Você é uma cortina de névoa. Aos poucos vai tapando minha visão periférica e confundindo os outros sentidos, preenchendo todo espaço, asfixiando s-i-l-e-n-c-i-o-s-a-m-e-n-t-e. Me proporcionando taquicardia. É como a minha ansiedade: aparenta estar sempre por perto, ainda que não seja palpável.

Sinto que você anda espreitando furtivamente pelos paredes, se escondendo atrás dos objetos, desaparatando quando meu raio panorâmico fica à centímetros de cruzar com a sua pupila.

Inconscientemente penso muito em ti e isso acaba te projetando (parcialmente, fisicamente, já que não posso lhe tocar) no ambiente.

Não possuo certeza se foi um sorriso amarelo, uma gargalhada, um história que você contava e que ouvi sem querer. Tudo ficou meio disruptivo e quando lúcido, em minhas mãos havia um vasinho de terra roxa onde pus uma semente com um formato semelhante a primeira letra de seu nome. À partir daí, rego religiosamente (e esperançosamente) todos os dias.
O diabo está nos detalhes… Os malditos detalhes…

Meu peito contrai, os pulmões se fragmentam, o suor frio, a nuca coça, a boca seca.

Se me pedissem para dizer só um motivo para eu lhe ter esses sentimentos, minha voz falharia.
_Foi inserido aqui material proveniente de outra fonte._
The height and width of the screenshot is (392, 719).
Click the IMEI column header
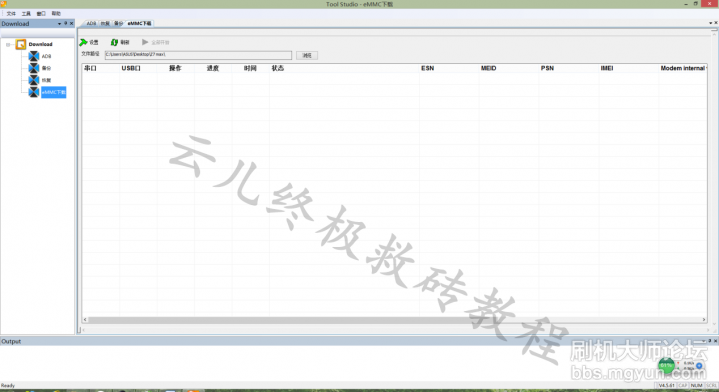[607, 68]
As palavras ficariam receosas em um “sai, não sai, sai, não sai” até que, por fim, vencido e saturado de desconforto, eu digo “não faço a mínima ideia”. A morfologia disforme implica decorrências atraentes, irreais. Afluência de coisas não gentrificadas, sentimentos que nascem e morrem na sarjeta.
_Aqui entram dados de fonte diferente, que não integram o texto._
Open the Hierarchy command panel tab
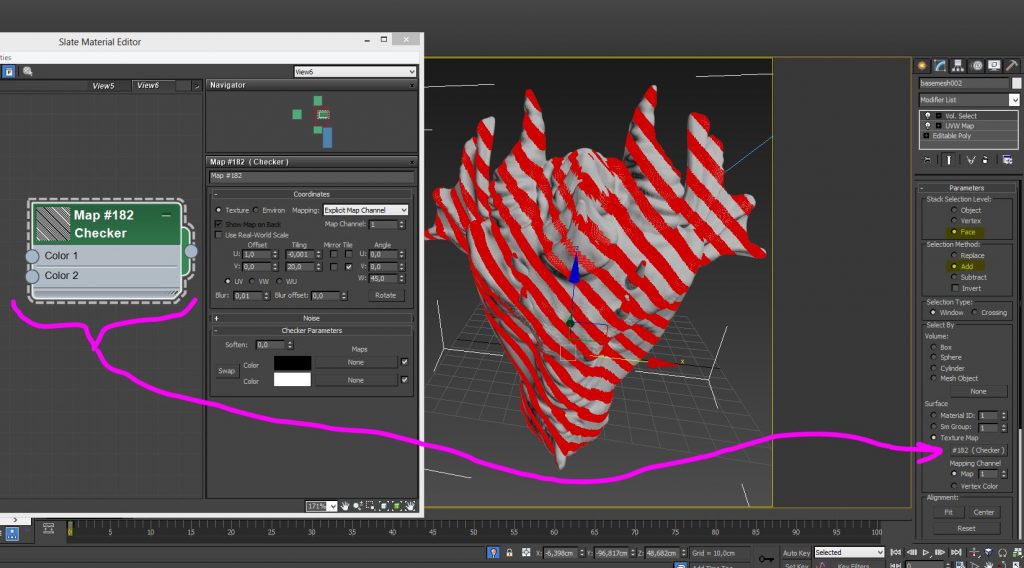The width and height of the screenshot is (1024, 568). (958, 66)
Rosa dos ventos — Projeção cartografia
Você está no leste e no oeste, pressionando minhas mãos por segurança ou porque vou momentaneamente perder o equilíbrio devido minha atenção voltada a admiração do pragmatismo de uma infinidade de nadas. No sul, você fazendo cócegas no meu pé enquanto eu solto gargalhadas histéricas, pedindo para parar; Ou quando a gente combina de ir caminhar e revezar massagens nos pés quando retornamos para o nosso lugar seguro. Ou bem no meio, revirando meu estômago pois dizem que o amor faz uma rebordosa dessas, ou porque eu te ensinei a fazer meu prato favorito e você fez e não ficou bom, mas não é sobre o gosto. Contudo, no fim das contas você colonizou o hemisfério norte de mim, só está nos meus pensamentos, nas minhas projeções, nas minhas ambições e nas minhas crônicas.

As palavras são mapas.

O conflito entre pretérito e possibilidade, a antinomia de tu. O algo não dito, o sujeito inexistente que nos contempla. Esse clima tépido me aflige. Um clima onde chove e faz sol em intervalos esparsos, os meteorologistas erram, e o maestro é uma troca de cordialidades onde nada é dito. Há uma troca de mensagens embora nunca houve sequer uma conversa. Uma palavra na iminência de ser dita que, por algum motivo, não sai.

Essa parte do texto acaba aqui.